[Part of a data file]
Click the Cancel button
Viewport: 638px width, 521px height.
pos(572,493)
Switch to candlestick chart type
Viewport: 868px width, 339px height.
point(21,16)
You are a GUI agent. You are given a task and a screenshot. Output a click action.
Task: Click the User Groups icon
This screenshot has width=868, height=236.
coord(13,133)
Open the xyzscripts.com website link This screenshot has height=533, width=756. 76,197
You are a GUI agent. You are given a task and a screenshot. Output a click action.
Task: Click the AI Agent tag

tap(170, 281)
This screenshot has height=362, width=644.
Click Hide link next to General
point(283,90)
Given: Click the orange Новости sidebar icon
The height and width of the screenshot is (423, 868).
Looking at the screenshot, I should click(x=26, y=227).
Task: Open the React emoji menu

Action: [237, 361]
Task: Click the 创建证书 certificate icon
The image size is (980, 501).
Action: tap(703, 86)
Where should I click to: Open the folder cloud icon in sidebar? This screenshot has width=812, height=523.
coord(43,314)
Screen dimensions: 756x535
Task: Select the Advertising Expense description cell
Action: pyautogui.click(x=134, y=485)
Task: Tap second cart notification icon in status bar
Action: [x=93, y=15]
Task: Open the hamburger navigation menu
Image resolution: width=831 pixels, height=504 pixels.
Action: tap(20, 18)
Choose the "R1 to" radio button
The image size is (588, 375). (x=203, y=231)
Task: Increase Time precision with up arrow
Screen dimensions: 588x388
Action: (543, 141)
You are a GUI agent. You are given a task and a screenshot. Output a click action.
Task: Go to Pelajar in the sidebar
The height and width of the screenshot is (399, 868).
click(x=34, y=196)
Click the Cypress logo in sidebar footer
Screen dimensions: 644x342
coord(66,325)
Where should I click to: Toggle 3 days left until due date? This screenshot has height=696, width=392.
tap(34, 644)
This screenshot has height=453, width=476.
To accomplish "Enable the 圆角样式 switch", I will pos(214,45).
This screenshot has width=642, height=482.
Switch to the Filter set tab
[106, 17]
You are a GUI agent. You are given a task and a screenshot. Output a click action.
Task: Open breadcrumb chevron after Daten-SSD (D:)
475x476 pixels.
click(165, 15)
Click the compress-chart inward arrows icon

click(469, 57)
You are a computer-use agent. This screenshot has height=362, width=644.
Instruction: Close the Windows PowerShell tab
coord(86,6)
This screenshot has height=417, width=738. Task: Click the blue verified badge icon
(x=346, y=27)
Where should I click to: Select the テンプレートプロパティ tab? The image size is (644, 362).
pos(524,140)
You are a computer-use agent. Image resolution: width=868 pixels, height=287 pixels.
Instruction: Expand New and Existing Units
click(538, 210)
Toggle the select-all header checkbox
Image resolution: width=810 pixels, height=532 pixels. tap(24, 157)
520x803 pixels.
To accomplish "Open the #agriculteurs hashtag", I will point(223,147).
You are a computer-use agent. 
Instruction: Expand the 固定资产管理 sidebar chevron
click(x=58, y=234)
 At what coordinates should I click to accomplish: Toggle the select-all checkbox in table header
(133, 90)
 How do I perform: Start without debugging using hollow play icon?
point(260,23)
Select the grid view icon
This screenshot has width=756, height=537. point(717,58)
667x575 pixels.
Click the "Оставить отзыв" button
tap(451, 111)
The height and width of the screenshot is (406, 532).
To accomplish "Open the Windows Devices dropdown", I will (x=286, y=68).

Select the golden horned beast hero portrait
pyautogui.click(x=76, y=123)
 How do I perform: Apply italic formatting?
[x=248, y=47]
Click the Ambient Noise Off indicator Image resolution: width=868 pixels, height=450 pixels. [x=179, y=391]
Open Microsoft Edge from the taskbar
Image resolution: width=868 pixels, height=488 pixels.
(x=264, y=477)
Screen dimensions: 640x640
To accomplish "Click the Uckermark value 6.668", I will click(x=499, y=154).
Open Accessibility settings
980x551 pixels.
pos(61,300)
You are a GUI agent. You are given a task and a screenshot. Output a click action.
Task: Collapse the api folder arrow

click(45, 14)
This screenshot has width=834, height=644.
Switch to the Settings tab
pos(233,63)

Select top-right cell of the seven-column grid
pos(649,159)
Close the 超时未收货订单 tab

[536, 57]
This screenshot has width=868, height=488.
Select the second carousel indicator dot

**EXERCISE GOAL**
Collect every line in the rows above that contains the string "point", and copy each of those lines in full.

**RESPONSE TO THE EXERCISE**
point(21,16)
point(283,90)
To accomplish "Open the #agriculteurs hashtag", I will point(223,147).
point(260,23)
This screenshot has width=756, height=537. point(717,58)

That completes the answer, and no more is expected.